Dataset entries:
=-=-=-=-=

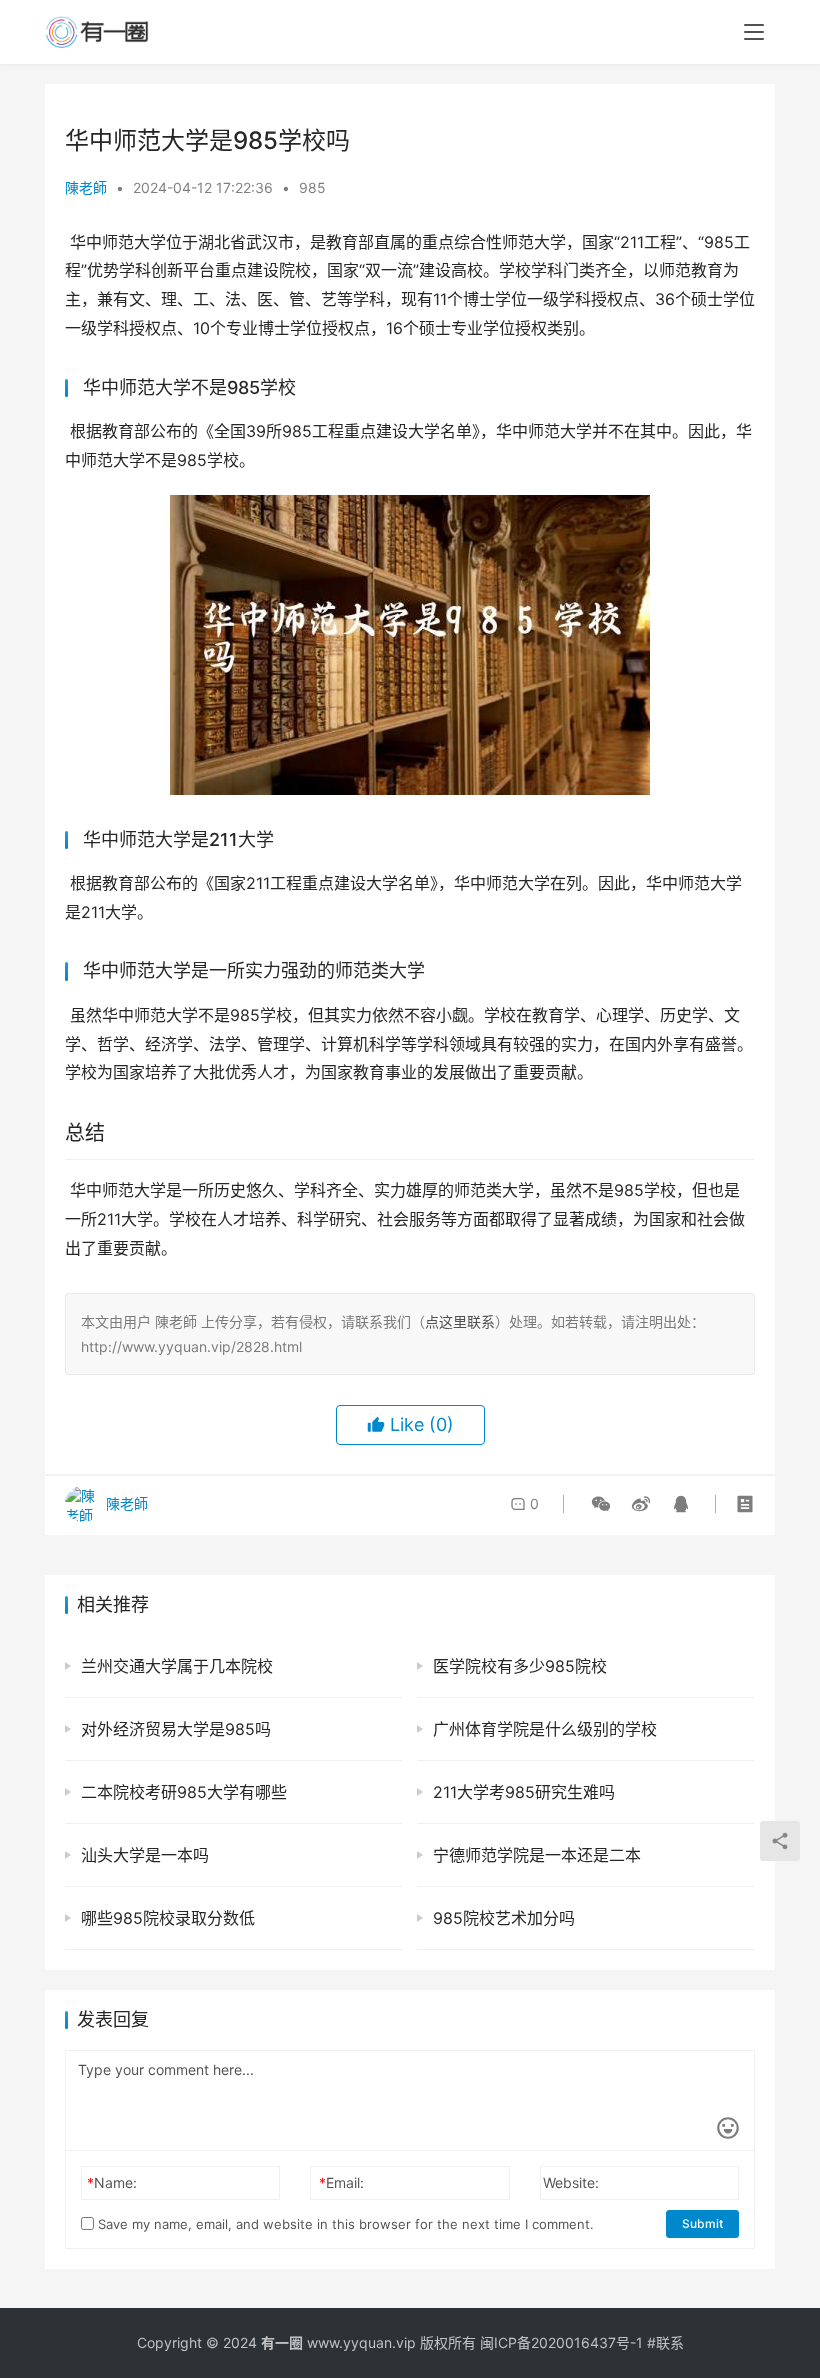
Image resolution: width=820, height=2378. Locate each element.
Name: (112, 2182)
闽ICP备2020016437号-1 (561, 2342)
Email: (341, 2182)
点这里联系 (460, 1321)
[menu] (754, 32)
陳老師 (86, 187)
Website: (571, 2182)
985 (312, 187)
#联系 (665, 2342)
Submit (702, 2223)
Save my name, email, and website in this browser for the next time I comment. (344, 2224)
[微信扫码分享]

=-=-=-=-=

== Work to complete ==
Copy each entry above exactly; drop the pictures.

== Solution to this problem ==
Image resolution: width=820, height=2378. Locate each element.
Name: (112, 2182)
闽ICP备2020016437号-1 (561, 2342)
Email: (341, 2182)
点这里联系 (460, 1321)
[menu] (754, 32)
陳老師 (86, 187)
Website: (571, 2182)
985 (312, 187)
#联系 (665, 2342)
Submit (702, 2223)
Save my name, email, and website in this browser for the next time I comment. (344, 2224)
[微信扫码分享]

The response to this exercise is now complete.